* [Extrait proposé]
Dossier : IMM-2627-06

Référence : 2007 CF 634

Ottawa (Ontario), le 14 juin 2007

EN PRÉSENCE DE MONSIEUR LE JUGE BARNES

 

 

ENTRE :

IVAN TOROMANOSKI ET

ALEKSANDAR TOROMANOSKI

 

demandeurs

et

 

LE MINISTRE DE LA SÉCURITÉ PUBLIQUE

ET

LE MINISTRE DE LA CITOYENNETÉ

ET DE L’IMMIGRATION

 

défendeurs

 

MOTIFS DU JUGEMENT ET JUGEMENT

 

[1]               Il s’agit d’une demande de contrôle judiciaire à l’égard de décisions connexes relatives à des demandes fondées sur des motifs d’ordre humanitaire présentée par des frères, Ivan Toromanoski et Aleksandar Toromanoski. Ces derniers avaient présenté des demandes d’asile qui ont été rejetées le 24 juin 2003 par la Commission de l’immigration et du statut de réfugié (la Commission). Une demande d’autorisation de présenter une demande de contrôle judiciaire a été rejetée le 16 octobre 2003 par la présente Cour. Chacun des demandeurs a aussi fait l’objet d’un examen des risques avant renvoi (l’ERAR), lesquels ont été rejetés. Les demandeurs demeurent au Canada depuis août 2005 en raison de la protection que leur offre un sursis à l’exécution de la mesure de renvoi accordé le 22 août 2005 par la présente Cour.

 

Contexte

[2]               En 2001, les demandeurs sont arrivés au Canada en tant que visiteur en provenance de la Macédoine. Lorsque la situation politique et militaire s’est détériorée dans ce pays, ils ont choisi de demeurer au Canada et, à cette fin, ils ont présenté des demandes d’asile. Ces demandes d’asile étaient fondées sur un risque de persécution auquel ils seraient exposés en Macédoine du fait qu’ils n’avaient pas effectué leur service militaire obligatoire et qu’ils étaient menacés par une vendetta. Ces allégations ont été rejetées par la Commission, et plus tard dans le cadre de leurs ERAR susmentionnés.

 

[3]               Les demandes fondées sur des motifs d’ordre humanitaire des demandeurs mettaient l’accent, comme on aurait pu s’y attendre, sur leur intégration au Canada depuis leur arrivée six ans plus tôt. Les liens que les demandeurs ont tissés avec le Canada se sont effectivement développés de façon admirable comme en témoignent leurs réussites dans des études postsecondaires et le fait qu’ils aient réussi à obtenir un emploi rémunérateur et stable. Les demandeurs profitent énormément du fait qu’ils ont appris l’anglais et qu’ils se sont intégrés dans la société canadienne. Ils ont aussi une relation étroite avec les membres de leur famille qui habitent au Canada bien que leurs parents vivent toujours en Macédoine. Les demandes fondées sur des motifs d’ordre humanitaire s’appuyaient largement sur l’importance de ces observations, mais, en même temps, les demandeurs ont continué d’invoquer les risques qui avaient été le fondement principal de leurs demandes d’asile et d’ERAR. 

 

Décisions fondées sur des motifs d’ordre humanitaire

[4]               Les demandes fondées sur des motifs d’ordre humanitaire contiennent un résumé suffisant de l’historique des demandes d’immigration qui ont été déposées par les demandeur, et de la preuve ayant trait à la question de leur établissement au Canada. L’agent qui a examiné la demande fondée sur des motifs d’ordre humanitaire (l’agent) a proposé aux demandeurs de mettre à jour leurs demandes peu de temps avant que les décisions soient rendues et ceux-ci y ont donné suite en fournissant des références supplémentaires, ainsi que leurs dossiers financier, professionnel et académique.

* [Données fournies]
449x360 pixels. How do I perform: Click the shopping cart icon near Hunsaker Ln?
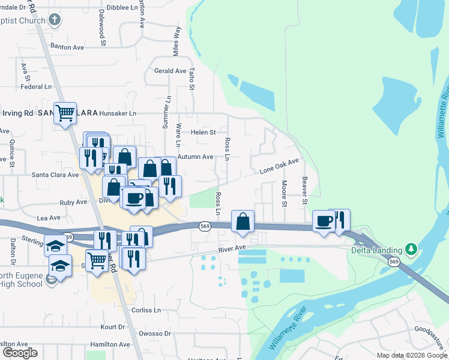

* [Travail à faire]
Répondez aux questions suivantes en vous appuyant sur l'extrait du jugement ci-dessus.
(a) À quelle date la Commission de l'immigration et du statut de réfugié a-t-elle rejeté les demandes d'asile des frères Toromanoski ?
(b) De quel pays les demandeurs sont-ils arrivés au Canada en 2001 ?
(c) Qu'ont fourni les demandeurs lorsque l'agent leur a proposé de mettre à jour leurs demandes ?

* [Corrigé]
(a) Le 24 juin 2003.
(b) De la Macédoine.
(c) Des références supplémentaires, ainsi que leurs dossiers financier, professionnel et académique.